Unfortunately for many, it’s the only print source for fantasy and 40k (and LOTR if you care about it); other magazines in the market don’t cover it, barring a few pictures in painting competitions. It seems that if we want quality printed content about the hobby we care for, we can only look backwards to a time then White Dwarf was more about the hobby itself than an eternal sales pitch for it. Whilst I didn't read White Dwarf in my early years, I do possess a number of 'older' copies I’ve been given by friends and other players. These contain what todays’ gamers really want: good quality content, battle reports, and lots of varied pictures, not just off the new releases.
Today I'm retro-reviewing one of my favourites: WD #295. It may be tatty and a little water damaged, but it is what today's White Dwarf ought to be.
First thing to point out is that the magazine is split into sections, one for Fantasy, another for 40k, and a third for LOTR games. This is how it should have stayed. I’m only really interested in 40k, so a lot of the time, half, if not 2/3, of current issue releases do not appeal to me. With this method, there was something for everyone, and everyone was at least a little bit happy.
One of the things it contains is free bonus rules for games. In this issue it was rules for fielding the Relictors chapter: a chapter of Space Marines that used daemon weapons and chaos artefacts against Chaos, for the good of the Imperium.
Today, you'd have to pay £20 for a supplement to get bonus content and rules. Whilst it is only a couple of pages, it was content that readers welcomed and enjoyed incorporating into games.
Combined with pictures of some cool conversions it made for a great article.
This brings us neatly to the next point. #295 is choc-full of conversions, painting guides and terrain-building tips. My favourite has always been the Iron warriors section. This article actually got me playing Iron Warriors briefly. Whilst I never found the other parts to this series (if anyone has them let me know), I can sense continuity and good journalism. The reader feels engaged in the journey to create a bad-ass Iron Warriors army.
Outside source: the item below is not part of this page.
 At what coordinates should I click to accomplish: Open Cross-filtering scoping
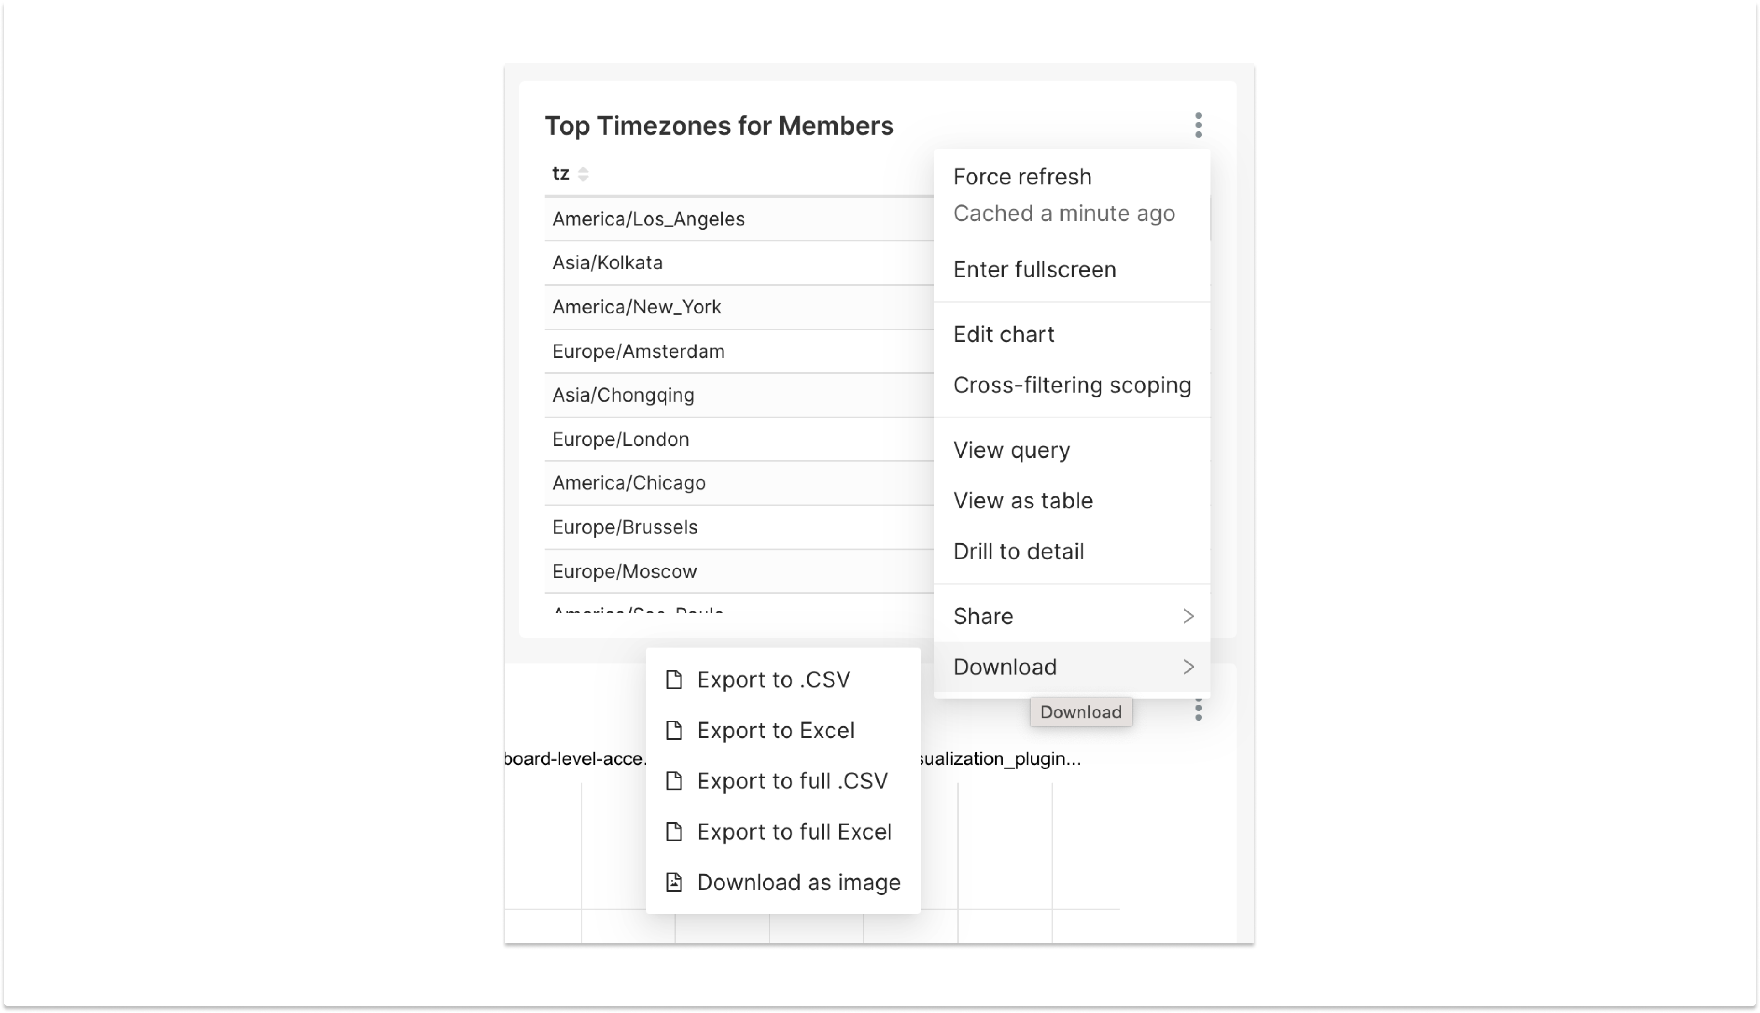1072,385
And it’s honest too. The writer admits how the army lost many times in its early incarnations: something you rarely see when it comes to current 'flavours of the month'.
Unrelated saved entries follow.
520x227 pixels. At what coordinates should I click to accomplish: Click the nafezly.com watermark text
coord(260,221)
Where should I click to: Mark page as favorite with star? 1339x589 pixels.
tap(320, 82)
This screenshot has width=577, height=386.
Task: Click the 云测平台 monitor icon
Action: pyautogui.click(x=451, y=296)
Tactics and gaming theory are fascinating articles, which can really help players who are struggling to get to grips with a new army. The Imperial Guard one in this issue is well thought out and in-detail, which you have to be if you want to explain the tactical doctrines of the Guard.
So there we go; a history lesson in how to make a fantastic magazine. Normally we shouldn’t be going backwards, but in the case of White Dwarf, it should be. By bringing back the old way of doing things, gamers and hobbyists would have a magazine they’d actually want to buy and would enjoy reading time and time again.